Written request
Reproduce word for word everything in the Jenkins appeal ruling from "The assessment of" down to "NY3d 915 [2016]).".

People v Jenkins, 2024 NY Slip Op 01120 [224 AD3d 632]
February 29, 2024
Appellate Division, First Department
[*1]
The People of the State of New York, Respondent,
v
Joseph Jenkins, Appellant.
Twyla Carter, The Legal Aid Society, New York (Rebecca D. Martin of counsel), for appellant.
Darcel D. Clark, District Attorney, Bronx (Charles F. Hickerson IV of counsel), for respondent.
Order, Supreme Court, Bronx County (Raymond L. Bruce, J.), entered on or about February 15, 2019, which adjudicated defendant a level three sexually violent offender pursuant to the Sex Offender Registration Act (Correction Law art 6-C), unanimously affirmed, without costs.
The court properly assessed 10 points under risk factor 1 for forcible compulsion, based on the clear and convincing evidence that defendant bent the four-year-old victim over a chair and held her head down as he subjected her to sexual contact ( see People v Cobb , 188 AD2d 308, 309 [1st Dept 1992], lv denied 81 NY2d 969 [1993]; see also People v Martinez , 125 AD3d 735 , 736-737 [2d Dept 2015], lv denied 25 NY3d 906 [2015]).
The assessment of 15 points under risk factor 12 for failure to accept responsibility was also warranted. Despite his initial admissions, defendant denied guilt during his intake interview with DOCCS and refused to participate in sex offender treatment during his incarceration. These conflicting positions demonstrated a lack of genuine acceptance of responsibility ( see People v Solomon , 202 AD3d 88 , 94 [1st Dept 2021], lv denied 38 NY3d 906 [2022]; People v Hatcher , 132 AD3d 407 [1st Dept 2015], lv denied 26 NY3d 915 [2016]).

Record list
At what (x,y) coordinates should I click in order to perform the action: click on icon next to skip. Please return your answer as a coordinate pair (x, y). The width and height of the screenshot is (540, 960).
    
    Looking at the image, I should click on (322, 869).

==

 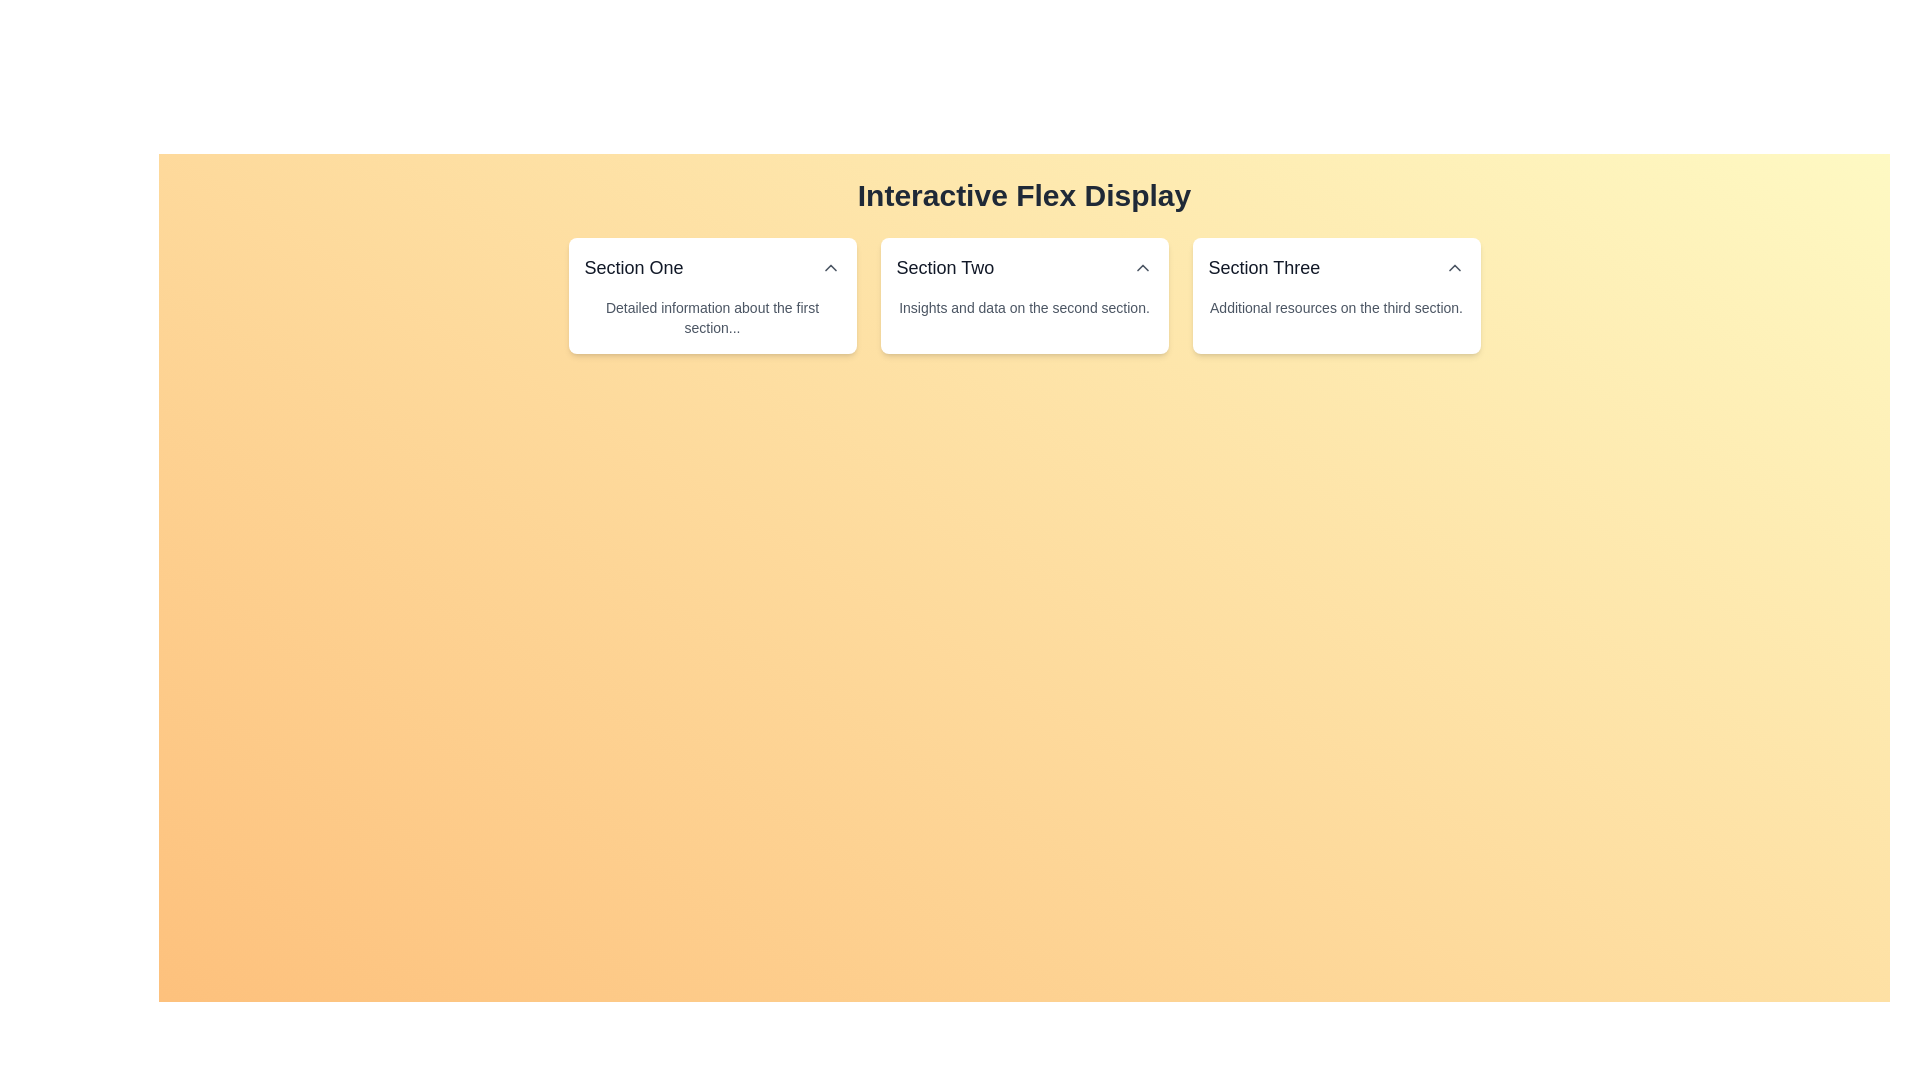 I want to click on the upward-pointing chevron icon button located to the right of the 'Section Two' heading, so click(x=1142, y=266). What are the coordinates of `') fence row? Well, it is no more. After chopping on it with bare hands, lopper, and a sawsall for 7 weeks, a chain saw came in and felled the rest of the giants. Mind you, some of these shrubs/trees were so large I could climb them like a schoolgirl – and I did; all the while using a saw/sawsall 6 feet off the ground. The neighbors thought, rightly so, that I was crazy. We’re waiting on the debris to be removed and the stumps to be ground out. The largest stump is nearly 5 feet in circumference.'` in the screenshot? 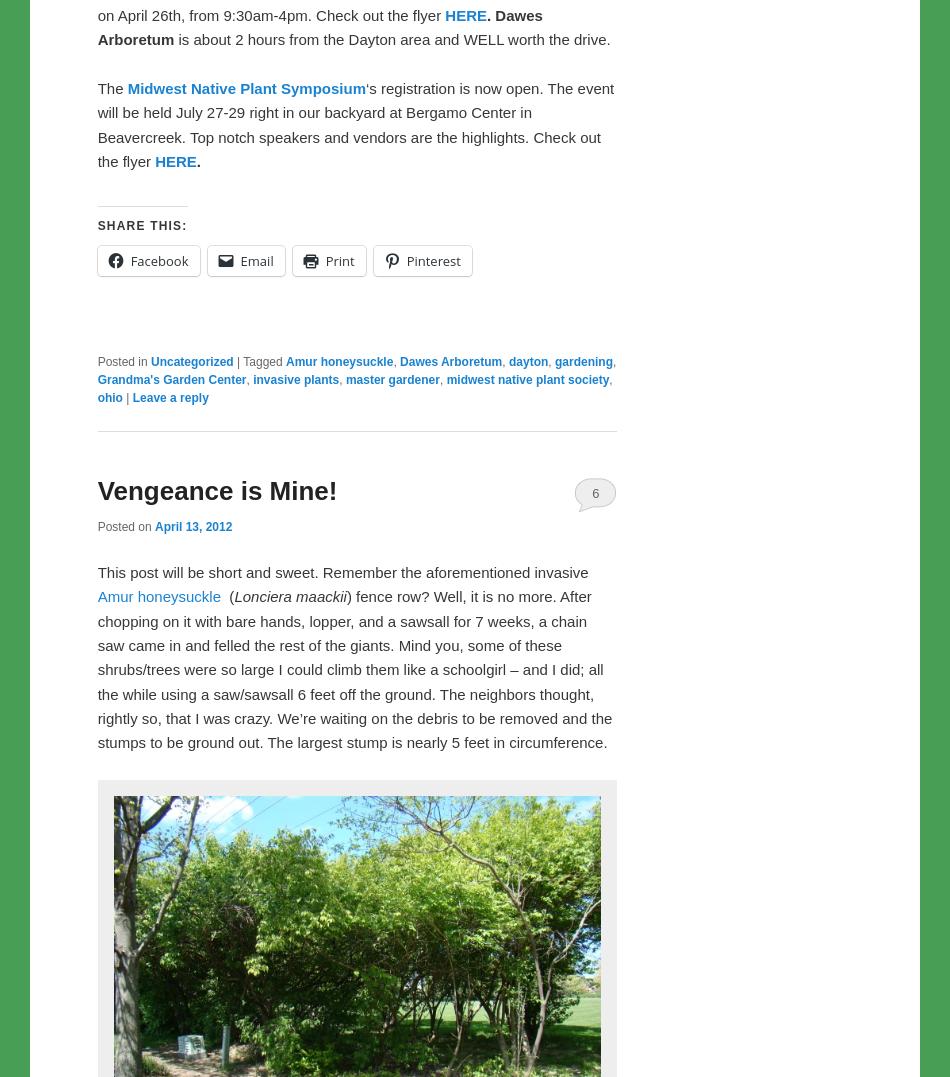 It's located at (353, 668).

Full response
The assessment of 15 points under risk factor 12 for failure to accept responsibility was also warranted. Despite his initial admissions, defendant denied guilt during his intake interview with DOCCS and refused to participate in sex offender treatment during his incarceration. These conflicting positions demonstrated a lack of genuine acceptance of responsibility ( see People v Solomon , 202 AD3d 88 , 94 [1st Dept 2021], lv denied 38 NY3d 906 [2022]; People v Hatcher , 132 AD3d 407 [1st Dept 2015], lv denied 26 NY3d 915 [2016]).